PROBLEM DESCRIPTION:
Below are some records. Return exactly the lines from the one containing "Task: Click the +46.3% Retail change badge" through the one containing "Task: Open the settings", both included, and only those.

(Beginning of THE RECORDS)

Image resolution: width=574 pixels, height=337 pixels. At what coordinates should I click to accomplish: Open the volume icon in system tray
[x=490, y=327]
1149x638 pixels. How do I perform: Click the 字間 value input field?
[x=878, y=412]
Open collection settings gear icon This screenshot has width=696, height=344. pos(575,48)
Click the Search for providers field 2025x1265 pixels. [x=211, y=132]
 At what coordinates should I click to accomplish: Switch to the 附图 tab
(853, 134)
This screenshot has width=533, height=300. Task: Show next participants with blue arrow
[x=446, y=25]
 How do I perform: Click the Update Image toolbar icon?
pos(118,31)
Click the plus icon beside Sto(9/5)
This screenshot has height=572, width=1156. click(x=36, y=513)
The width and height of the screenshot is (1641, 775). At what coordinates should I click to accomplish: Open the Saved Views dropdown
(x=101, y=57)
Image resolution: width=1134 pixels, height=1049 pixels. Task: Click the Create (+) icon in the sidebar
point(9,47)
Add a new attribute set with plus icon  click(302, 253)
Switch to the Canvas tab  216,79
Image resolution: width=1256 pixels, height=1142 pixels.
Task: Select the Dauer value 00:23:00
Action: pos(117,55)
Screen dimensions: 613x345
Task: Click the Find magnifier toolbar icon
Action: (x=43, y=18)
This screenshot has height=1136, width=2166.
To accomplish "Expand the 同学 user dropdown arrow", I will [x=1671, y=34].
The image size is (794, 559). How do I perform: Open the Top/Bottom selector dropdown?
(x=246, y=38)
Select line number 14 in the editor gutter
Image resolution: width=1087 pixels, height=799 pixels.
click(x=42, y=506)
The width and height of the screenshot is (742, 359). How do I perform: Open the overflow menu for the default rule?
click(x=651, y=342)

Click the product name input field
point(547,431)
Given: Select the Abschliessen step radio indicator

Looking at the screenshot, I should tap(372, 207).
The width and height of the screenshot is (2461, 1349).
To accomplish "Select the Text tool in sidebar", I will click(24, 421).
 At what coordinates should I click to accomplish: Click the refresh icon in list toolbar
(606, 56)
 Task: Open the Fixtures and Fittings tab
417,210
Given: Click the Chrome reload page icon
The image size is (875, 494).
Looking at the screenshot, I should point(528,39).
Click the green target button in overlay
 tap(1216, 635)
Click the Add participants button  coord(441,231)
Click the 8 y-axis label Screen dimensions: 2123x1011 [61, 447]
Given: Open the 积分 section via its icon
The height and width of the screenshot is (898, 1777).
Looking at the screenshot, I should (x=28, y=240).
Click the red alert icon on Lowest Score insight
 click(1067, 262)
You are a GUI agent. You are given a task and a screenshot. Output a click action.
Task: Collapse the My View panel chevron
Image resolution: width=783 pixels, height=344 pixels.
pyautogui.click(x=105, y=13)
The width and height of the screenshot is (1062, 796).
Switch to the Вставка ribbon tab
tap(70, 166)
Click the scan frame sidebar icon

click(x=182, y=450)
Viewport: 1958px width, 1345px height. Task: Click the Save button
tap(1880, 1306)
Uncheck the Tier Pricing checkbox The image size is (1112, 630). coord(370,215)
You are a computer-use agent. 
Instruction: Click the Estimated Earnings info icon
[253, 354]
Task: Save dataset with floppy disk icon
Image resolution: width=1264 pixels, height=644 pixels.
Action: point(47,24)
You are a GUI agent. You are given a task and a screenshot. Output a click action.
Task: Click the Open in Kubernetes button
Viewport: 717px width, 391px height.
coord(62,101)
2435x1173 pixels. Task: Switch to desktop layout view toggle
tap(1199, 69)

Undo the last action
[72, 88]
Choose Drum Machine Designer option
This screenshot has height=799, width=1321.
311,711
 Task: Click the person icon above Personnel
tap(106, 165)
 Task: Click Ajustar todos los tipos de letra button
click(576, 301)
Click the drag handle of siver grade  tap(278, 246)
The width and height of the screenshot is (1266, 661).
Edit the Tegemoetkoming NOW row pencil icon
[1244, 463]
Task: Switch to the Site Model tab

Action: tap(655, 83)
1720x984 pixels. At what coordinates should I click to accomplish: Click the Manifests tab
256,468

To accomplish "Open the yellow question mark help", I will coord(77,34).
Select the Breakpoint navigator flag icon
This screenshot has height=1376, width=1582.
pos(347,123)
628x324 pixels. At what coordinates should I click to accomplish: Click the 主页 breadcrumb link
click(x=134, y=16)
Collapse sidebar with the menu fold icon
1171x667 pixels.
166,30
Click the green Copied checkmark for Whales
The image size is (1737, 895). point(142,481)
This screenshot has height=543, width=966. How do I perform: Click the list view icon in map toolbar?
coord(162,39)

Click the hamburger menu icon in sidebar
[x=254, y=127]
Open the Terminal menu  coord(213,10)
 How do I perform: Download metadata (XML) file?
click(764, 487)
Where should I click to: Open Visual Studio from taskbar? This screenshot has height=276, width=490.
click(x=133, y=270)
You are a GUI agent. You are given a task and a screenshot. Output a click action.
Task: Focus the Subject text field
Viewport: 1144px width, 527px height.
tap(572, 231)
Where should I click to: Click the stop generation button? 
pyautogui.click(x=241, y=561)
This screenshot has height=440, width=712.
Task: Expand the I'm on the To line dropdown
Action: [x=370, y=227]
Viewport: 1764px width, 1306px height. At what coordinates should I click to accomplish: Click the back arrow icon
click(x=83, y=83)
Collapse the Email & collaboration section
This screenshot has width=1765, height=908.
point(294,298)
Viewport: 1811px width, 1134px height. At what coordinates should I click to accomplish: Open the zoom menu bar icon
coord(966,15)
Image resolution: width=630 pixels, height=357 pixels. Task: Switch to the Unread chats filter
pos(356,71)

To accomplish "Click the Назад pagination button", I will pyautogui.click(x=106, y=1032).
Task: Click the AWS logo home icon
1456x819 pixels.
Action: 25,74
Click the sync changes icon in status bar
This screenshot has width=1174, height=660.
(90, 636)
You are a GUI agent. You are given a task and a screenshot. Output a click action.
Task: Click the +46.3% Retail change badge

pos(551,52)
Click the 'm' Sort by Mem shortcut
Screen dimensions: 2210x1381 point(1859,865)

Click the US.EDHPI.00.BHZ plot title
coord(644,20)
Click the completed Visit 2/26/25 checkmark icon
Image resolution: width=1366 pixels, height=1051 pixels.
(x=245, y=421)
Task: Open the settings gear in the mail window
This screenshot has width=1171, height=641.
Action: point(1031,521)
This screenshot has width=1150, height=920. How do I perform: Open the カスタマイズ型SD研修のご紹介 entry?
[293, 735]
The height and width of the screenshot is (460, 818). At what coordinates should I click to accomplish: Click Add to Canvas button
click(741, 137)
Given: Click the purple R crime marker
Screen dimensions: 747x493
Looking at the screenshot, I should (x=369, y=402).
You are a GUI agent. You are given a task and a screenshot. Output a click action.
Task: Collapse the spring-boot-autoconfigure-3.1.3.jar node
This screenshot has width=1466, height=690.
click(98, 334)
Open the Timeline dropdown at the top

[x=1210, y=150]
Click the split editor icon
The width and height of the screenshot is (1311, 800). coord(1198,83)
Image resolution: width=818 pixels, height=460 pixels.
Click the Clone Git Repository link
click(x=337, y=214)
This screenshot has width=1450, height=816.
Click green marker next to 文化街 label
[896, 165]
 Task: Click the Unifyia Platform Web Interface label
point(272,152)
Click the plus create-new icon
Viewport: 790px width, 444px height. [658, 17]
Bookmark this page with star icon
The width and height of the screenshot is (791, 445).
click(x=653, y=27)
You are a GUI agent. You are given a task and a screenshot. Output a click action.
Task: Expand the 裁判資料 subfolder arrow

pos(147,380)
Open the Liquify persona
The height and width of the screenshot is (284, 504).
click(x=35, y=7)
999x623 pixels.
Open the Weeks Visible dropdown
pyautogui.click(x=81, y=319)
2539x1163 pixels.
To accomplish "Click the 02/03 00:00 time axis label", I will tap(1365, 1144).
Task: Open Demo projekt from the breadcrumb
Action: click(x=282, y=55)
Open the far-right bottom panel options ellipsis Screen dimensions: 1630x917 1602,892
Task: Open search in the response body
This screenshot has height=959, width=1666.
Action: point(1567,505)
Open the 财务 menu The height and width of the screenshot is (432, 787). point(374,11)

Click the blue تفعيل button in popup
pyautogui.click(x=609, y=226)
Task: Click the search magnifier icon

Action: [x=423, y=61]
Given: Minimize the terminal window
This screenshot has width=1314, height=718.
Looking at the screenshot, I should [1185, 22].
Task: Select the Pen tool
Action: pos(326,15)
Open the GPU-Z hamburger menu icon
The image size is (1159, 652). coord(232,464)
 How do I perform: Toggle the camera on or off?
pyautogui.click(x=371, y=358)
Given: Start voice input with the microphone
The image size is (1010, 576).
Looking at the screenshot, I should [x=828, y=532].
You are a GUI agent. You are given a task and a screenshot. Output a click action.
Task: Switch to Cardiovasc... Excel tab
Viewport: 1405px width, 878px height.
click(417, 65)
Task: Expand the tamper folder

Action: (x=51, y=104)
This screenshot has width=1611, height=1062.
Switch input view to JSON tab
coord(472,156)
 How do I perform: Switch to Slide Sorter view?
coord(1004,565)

(End of THE RECORDS)

EXPECTED OUTPUT:
Task: Click the +46.3% Retail change badge

pos(551,52)
Click the 'm' Sort by Mem shortcut
Screen dimensions: 2210x1381 point(1859,865)

Click the US.EDHPI.00.BHZ plot title
coord(644,20)
Click the completed Visit 2/26/25 checkmark icon
Image resolution: width=1366 pixels, height=1051 pixels.
(x=245, y=421)
Task: Open the settings gear in the mail window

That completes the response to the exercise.